Monday, July 3, 2006

The End Of Suburbia

Two recent thought-provoking movies: An Inconvenient Truth exposes the effects of pollution and fuel emission on global warming, while The End of Suburbia explores oil depletion and the collapse of the American dream. The combined effect of climate change and energy deficiency on resource-wasting economies such as America's is likely to be devastating.

Yet, the vast majority of people seem happy to ignore the problem, or to dismiss it as some sort of tree-hugging hysteria. There's never been so many gas-guzzling SUBarges on the road; local production and communities have become a thing of the past, as we prefer to import goods from far-away lands, and to drive miles to work or to the mall; urban sprawl and suburban lifestyles are out of control.

Compared to Europe, the lack of public awareness in this country is stunning. And frightening, because when the poop hits the fan, things are going to turn real ugly.
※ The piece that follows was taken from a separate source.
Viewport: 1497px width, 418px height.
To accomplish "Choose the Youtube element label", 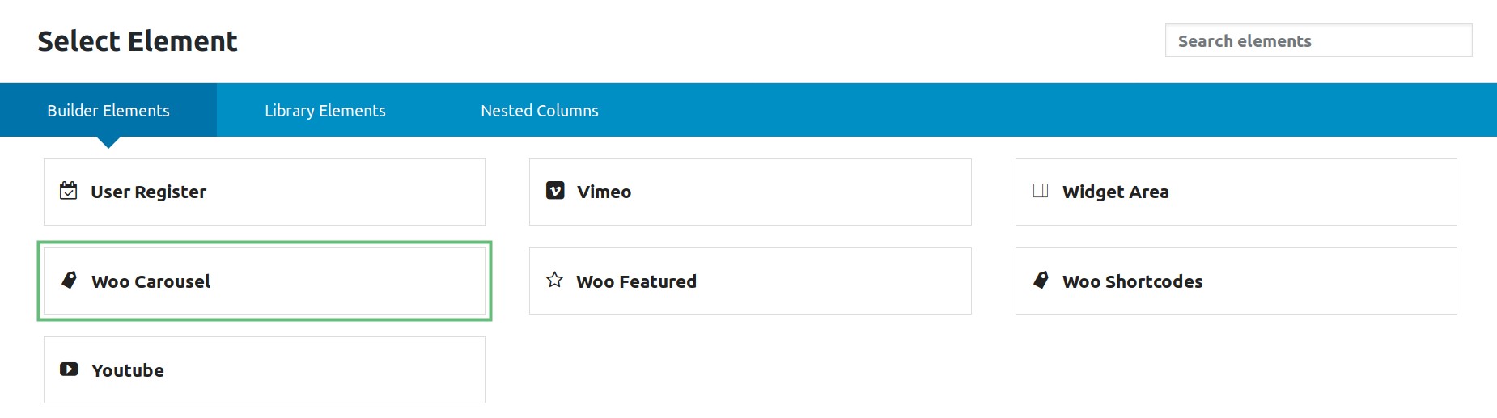I will pyautogui.click(x=128, y=370).
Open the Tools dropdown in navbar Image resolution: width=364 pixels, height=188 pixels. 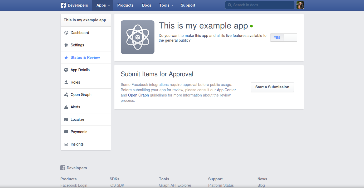166,5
The Cassandra in me cannot see a positive, or simply democratic outcome; but the optimist hopes that America will once again reinvent itself, pulling through the painful transition to re-discover a new, reality-based way of living.

As Saint Augustin wrote, "L'espoir a deux belles filles: la colère face à l'état des choses; le courage de les changer."
photos LATimes & web

1 comment:

LA Frog said...

Why Travel to France reports today on a new eco-game designed by French-based portal Jeux Mac.

Called Recycle, the game "sets an essential precedent that encourages kids to recycle and puts them into a natural mindset incorporating the idea that life requires recycling, which is vital to the preservation of the environment."

Raising kids' awareness and thereby (re)educating the parents/adults is a brilliant idea, long used in marketing.